Types of quasi experimental designs:
1. Nonequivalent control group design:
- One of the most frequently used designs.
- It is the same as experimental except control group subjects are not randomly assigned.
- Advantages -
- in spite of the lack of randomization, the use of a control group and posttest increases the strength of the design
- good pretest data allows for improvement of analysis results
- Disadvantages -
- Threats to internal and external validity, i.e., selection - threat as subjects are not randomly selected.
- There are limits to extent one can infer causality.
- Similar to after only experimental group design but randomization is not used to assign subjects to groups.
- This design assumes groups are equivalent after the independent variable is introduced.
- This type of design can be used to study effects of natural or man made catastrophes such as hurricanes, floods or plane crashes.

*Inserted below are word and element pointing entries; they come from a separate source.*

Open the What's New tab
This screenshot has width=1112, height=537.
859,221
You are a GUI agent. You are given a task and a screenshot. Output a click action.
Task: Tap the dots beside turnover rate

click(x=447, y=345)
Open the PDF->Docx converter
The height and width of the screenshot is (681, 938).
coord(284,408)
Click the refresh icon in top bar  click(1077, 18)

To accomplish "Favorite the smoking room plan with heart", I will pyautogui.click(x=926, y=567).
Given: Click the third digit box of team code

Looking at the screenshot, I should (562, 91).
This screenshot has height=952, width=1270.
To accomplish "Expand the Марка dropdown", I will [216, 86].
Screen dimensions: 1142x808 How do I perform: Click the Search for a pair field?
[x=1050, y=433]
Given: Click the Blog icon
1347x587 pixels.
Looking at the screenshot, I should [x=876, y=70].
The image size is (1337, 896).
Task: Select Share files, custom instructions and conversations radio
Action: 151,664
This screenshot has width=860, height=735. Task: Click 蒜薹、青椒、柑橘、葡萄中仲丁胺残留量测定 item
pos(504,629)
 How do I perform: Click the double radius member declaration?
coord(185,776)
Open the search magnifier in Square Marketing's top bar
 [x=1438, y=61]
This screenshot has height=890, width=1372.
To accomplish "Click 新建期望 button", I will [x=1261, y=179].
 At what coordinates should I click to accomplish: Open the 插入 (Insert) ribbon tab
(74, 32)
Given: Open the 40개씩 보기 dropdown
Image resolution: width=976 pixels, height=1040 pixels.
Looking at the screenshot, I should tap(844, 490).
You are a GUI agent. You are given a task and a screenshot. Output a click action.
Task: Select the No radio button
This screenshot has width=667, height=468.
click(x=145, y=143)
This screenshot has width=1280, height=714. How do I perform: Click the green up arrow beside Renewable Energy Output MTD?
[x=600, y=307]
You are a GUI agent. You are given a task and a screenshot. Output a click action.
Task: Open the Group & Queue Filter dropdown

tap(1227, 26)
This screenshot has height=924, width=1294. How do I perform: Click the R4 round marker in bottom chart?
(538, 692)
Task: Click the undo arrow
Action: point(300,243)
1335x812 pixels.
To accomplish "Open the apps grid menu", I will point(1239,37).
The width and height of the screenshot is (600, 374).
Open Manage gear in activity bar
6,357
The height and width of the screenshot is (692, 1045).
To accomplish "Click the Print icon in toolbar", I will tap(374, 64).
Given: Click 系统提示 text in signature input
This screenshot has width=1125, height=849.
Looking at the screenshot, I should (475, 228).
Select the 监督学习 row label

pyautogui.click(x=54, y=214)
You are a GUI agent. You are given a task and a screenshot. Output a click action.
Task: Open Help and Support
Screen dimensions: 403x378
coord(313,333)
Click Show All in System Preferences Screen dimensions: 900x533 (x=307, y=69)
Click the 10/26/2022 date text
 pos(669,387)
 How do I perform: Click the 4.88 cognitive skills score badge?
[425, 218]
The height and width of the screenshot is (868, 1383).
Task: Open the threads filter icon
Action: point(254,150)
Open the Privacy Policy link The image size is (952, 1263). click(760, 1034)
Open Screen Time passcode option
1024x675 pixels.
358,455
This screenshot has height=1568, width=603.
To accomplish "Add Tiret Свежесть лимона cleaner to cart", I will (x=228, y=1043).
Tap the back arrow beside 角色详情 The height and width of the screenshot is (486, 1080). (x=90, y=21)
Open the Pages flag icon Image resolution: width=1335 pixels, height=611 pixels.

- Use of good demographic data to further describe the subjects in each group would strengthen this type of study design.
- Advantage - Design is simple and quick.
- Disadvantage - Cannot be used to assess causality. Reduces internal validity.
- This is useful for determining trends where it is not possible to have a control group.
- No randomization occurs when only one group is available.
- Time series design significantly increases the strength of the study.
- Advantages -
- Repeated pretreatment observations help to control for maturation.
- Repeated post treatment measures allow one to determine if change is maintained over time.
- Disadvantage - History may threaten internal validity.
Pretest-posttest design: no randomization, not much control. Like a one-shot case study with a pretest.
Static group comparison: still no randomization, but maybe a little more control. You have a "control group", but those subjects are non-equivalent, and there is no pretest to see how equivalent they might have been.NONEXPERIMENTAL DESIGNS
These designs are used in situations where manipulation of an independent variable, control or randomization are not involved. These designs are focused to describe and measure independent and dependent variables. They are sometimes called descriptive research designs. Nonexperimental research does not prove causality. The goal is to describe phenomena and explore and explain relationships between variables.